ジャンも同意しているのか、厳しい目をしている。
「これは、わたくしのお守りですわ。サム様から聞きました。エリク様はいつも怪我をして返ってくると」
傷を見ているつもりのか。体のあちこちへの視線を感じる。
「エリク様は・・・・・・・これからも危ないめにあうかもしれません。わたくしがいなくなった後も・・・・・・」
「っ、」
「だから、きっとお母様もエリク様を守ってくださるようにと願いをこめました」
王妃様の心を支えて、シャルロット王女を哀しみから守った指輪だ。お守りという気持ちは誰よりも強い。だが、だからこそ亡くなった母親を繋いでいる大切なものだ。おいそれと受け取れない。
「シャルロット様、流石にそれは・・・・・・・」
「なにもできたかったわたくしからの・・・・・・・せめてもの気持ちです・・・・・・・だめでしょうか・・・・・・・?」
「・・・・・・・」
「シャルロット様」
いつになく冷たい声音のジャン。葛藤の中に、シャルとの生活が蘇る。
非力でなにもできず、守られているとも命を狙われている危機感すら怪しかった。シャルロット。

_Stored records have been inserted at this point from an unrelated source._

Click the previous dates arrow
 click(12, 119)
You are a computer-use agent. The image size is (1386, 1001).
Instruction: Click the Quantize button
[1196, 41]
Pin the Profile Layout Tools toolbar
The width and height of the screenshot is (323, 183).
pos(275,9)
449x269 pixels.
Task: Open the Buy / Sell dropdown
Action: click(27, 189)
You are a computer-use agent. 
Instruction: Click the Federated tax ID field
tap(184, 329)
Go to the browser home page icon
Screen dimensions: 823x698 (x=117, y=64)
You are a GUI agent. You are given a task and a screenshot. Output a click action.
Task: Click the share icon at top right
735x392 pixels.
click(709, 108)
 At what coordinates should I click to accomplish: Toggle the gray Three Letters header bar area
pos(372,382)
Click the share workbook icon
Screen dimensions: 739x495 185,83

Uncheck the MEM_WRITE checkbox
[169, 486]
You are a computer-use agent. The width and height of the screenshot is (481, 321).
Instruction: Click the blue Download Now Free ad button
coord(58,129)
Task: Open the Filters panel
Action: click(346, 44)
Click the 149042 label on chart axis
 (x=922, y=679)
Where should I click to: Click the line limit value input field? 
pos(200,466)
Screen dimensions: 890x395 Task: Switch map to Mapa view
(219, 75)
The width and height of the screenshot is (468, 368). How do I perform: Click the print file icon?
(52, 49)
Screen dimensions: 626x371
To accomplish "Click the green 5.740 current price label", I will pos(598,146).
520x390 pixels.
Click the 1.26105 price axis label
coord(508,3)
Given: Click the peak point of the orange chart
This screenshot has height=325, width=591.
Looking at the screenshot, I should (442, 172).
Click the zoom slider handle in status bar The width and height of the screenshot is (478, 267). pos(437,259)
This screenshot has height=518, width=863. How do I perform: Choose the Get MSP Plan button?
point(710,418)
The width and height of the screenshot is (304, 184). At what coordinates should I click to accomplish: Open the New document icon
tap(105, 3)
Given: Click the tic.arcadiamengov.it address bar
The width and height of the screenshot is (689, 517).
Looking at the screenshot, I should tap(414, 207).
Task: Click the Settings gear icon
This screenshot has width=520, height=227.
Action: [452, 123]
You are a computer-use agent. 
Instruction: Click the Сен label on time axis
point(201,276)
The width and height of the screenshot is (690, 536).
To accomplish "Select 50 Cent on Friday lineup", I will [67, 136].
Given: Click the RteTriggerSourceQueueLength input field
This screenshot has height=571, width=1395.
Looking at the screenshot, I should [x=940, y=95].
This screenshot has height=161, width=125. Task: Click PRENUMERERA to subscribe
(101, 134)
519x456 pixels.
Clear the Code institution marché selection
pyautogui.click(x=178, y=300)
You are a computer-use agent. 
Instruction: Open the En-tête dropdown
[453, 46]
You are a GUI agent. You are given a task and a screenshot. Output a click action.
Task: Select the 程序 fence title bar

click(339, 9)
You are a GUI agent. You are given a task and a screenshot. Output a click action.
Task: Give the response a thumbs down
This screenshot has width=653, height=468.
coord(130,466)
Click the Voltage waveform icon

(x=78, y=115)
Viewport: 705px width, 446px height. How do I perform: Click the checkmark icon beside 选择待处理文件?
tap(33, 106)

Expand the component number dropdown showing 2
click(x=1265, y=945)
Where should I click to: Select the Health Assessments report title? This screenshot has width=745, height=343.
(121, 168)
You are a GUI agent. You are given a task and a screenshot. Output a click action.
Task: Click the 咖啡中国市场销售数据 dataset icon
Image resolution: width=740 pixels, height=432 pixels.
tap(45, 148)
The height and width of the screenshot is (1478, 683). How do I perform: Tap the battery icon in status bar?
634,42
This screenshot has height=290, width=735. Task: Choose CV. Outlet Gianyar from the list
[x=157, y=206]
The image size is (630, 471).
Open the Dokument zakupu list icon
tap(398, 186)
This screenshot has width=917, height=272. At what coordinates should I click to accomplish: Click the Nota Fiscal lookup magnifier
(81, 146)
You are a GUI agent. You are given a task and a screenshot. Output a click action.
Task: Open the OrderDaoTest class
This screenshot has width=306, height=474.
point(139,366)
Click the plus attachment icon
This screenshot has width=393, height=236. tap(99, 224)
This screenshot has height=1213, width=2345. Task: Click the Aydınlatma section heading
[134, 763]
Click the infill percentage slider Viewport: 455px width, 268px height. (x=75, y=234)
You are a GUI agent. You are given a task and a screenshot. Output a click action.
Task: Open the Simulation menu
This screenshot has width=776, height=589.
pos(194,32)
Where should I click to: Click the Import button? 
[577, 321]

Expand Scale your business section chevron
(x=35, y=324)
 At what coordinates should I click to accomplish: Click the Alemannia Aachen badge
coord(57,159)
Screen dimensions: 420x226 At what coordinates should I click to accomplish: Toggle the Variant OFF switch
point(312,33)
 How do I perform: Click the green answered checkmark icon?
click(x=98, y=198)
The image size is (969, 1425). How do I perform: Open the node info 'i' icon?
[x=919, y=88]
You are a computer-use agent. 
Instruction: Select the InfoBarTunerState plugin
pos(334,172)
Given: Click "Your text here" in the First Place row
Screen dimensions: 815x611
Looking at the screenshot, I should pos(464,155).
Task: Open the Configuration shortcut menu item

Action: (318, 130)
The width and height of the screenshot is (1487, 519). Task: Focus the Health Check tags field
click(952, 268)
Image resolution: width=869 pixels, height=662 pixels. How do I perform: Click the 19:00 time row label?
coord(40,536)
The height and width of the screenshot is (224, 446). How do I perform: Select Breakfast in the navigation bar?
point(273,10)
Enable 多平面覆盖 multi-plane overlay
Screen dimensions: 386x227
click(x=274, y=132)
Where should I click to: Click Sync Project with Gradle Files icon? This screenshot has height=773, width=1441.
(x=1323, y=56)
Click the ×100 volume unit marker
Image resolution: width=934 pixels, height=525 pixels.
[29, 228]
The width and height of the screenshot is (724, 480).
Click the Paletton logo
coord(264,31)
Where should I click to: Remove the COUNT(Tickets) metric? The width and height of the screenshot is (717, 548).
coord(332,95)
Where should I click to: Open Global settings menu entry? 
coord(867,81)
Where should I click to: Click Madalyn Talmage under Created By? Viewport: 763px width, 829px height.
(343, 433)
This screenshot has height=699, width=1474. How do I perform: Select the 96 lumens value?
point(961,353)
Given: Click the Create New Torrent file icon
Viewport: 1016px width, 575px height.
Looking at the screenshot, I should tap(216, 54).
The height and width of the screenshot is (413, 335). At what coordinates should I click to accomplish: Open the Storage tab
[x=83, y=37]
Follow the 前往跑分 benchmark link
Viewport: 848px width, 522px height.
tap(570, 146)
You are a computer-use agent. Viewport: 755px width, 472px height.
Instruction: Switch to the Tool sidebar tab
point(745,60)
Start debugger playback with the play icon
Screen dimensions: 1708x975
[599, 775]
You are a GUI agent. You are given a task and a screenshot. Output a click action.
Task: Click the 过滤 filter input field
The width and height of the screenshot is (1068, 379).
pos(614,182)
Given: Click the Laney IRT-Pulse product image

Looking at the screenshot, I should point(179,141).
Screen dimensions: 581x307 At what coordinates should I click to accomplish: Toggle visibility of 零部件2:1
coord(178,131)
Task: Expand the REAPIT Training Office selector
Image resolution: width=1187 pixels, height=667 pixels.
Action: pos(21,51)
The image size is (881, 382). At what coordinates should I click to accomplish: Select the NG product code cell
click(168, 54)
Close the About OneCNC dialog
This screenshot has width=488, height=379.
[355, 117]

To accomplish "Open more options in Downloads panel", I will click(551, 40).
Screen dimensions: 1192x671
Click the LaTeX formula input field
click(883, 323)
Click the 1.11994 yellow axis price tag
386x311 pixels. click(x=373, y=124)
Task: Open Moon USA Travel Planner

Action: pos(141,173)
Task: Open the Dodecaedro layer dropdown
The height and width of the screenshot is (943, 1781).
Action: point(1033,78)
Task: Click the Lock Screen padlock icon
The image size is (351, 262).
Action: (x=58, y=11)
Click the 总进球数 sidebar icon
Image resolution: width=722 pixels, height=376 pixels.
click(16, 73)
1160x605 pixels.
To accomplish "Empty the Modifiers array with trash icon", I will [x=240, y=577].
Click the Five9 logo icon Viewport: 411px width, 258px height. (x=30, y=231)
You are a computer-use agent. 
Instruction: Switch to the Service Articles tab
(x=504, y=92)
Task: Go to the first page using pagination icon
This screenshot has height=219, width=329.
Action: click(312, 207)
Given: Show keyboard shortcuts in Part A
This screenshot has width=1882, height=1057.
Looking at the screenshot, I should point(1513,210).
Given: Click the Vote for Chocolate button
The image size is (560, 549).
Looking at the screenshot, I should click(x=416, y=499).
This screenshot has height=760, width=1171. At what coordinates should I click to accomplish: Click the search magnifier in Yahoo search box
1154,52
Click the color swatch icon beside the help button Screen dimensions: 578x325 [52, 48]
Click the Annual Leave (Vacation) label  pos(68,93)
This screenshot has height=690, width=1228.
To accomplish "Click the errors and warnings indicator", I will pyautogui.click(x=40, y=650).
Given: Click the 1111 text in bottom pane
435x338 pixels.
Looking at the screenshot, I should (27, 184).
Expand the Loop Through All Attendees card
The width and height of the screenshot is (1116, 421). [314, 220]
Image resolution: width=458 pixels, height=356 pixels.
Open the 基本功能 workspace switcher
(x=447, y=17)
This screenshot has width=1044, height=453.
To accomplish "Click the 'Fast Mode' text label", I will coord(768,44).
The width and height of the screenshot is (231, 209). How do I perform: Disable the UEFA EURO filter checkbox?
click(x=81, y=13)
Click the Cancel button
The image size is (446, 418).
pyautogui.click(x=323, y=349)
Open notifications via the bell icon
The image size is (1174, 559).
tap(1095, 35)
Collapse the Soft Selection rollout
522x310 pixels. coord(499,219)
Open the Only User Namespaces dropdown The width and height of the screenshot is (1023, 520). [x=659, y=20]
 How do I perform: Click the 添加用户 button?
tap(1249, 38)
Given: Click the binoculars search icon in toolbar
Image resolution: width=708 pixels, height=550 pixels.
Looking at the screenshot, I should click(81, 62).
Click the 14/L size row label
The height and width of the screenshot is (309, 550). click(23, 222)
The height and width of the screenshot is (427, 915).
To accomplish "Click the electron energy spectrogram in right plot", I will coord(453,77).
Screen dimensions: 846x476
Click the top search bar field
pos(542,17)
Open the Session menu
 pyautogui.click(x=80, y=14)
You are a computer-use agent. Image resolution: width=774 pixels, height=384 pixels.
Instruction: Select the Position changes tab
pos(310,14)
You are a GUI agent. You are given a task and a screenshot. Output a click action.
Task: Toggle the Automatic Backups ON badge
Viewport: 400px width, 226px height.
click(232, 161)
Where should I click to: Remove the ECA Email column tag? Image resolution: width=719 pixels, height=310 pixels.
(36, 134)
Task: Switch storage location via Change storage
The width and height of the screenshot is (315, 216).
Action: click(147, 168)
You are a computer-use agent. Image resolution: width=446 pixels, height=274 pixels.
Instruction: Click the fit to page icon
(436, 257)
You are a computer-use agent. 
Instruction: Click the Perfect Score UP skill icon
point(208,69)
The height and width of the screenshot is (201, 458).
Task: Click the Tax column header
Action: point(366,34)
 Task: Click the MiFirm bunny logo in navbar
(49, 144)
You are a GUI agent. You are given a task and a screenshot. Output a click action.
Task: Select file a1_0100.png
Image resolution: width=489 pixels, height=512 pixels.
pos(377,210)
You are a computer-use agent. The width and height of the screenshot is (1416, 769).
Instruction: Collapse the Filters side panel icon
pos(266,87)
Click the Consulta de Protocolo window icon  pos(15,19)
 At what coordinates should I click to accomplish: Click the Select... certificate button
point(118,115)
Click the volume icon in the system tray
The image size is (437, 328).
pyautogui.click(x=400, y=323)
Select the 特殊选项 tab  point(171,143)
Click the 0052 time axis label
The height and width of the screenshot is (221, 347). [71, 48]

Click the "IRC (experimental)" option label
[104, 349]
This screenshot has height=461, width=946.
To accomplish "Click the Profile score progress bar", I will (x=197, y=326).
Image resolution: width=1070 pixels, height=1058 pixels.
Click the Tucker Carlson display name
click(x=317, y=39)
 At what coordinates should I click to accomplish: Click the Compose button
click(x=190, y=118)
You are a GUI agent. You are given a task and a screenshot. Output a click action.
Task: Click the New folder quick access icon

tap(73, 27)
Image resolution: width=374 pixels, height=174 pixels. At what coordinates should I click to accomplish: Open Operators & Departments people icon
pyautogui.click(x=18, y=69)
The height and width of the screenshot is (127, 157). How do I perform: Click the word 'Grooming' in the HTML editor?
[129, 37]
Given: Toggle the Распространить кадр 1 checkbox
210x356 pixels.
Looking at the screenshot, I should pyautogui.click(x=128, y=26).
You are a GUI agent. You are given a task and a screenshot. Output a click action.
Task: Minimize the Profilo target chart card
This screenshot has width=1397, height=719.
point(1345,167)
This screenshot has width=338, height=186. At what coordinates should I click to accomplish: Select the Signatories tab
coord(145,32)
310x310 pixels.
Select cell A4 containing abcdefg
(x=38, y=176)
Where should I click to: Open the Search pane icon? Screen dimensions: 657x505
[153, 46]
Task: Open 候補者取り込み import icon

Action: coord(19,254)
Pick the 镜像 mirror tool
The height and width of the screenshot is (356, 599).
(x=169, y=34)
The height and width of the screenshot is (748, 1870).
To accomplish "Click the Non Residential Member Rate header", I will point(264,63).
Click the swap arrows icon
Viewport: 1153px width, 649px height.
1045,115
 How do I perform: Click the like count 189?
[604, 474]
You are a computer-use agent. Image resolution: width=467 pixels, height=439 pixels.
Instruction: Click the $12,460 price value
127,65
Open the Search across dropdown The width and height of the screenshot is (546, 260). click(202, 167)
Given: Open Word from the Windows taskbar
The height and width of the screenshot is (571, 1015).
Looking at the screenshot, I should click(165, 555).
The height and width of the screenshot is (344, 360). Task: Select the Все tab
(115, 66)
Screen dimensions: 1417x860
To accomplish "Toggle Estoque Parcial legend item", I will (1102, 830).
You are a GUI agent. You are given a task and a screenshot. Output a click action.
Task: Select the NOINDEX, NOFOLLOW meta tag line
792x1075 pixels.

そんな彼女の今度は守りたい、という意志表示に感じた。
「もらいはしない」
「はい・・・・・・・・・・」
「だが、ご利益はあるだろう」
「はい・・・・・・・・・はい?」
「預かっておく」
感謝の言葉を交わしたあとで、金属の紐で括られたお守りを受け取った。どんな形であっても自分をおもっての行為を、どうしても拒みきることなどできなかった。
「あ、ありがとうございますっ」
「もう寝ろ」
「はいっ」
「後は任せる。あと・・・・・・な」
「はい?」
「異性の前で・・・・・・・今後は髪は下ろすな・・・・・・・?」
「え?」
「・・・・・・・・・・・・あ」
忠告してもすぐに意味を理解できなかったシャルは習っていたことを徐々に思い出していったのだろう。顔を真っ赤にさせていく。
「お見苦しいものを・・・・・・・・・・」
相変わらずなとシャルに、つい大きく笑ってしまう。
だが、なにもできないというわけではない。マリーが褒めるほどに成長している。歳相応な落ち着きと振る舞いを見せ、頼られてもいる。出会ってからずっと尻尾や毛並みに夢中だったシャルが。
「ん?」
部屋を出ると同時に、ある考えが過ぎった。
もしかして以前の俺と今の俺への接し方が変わっているのは、尻尾と毛並みに原因があるのではないかと。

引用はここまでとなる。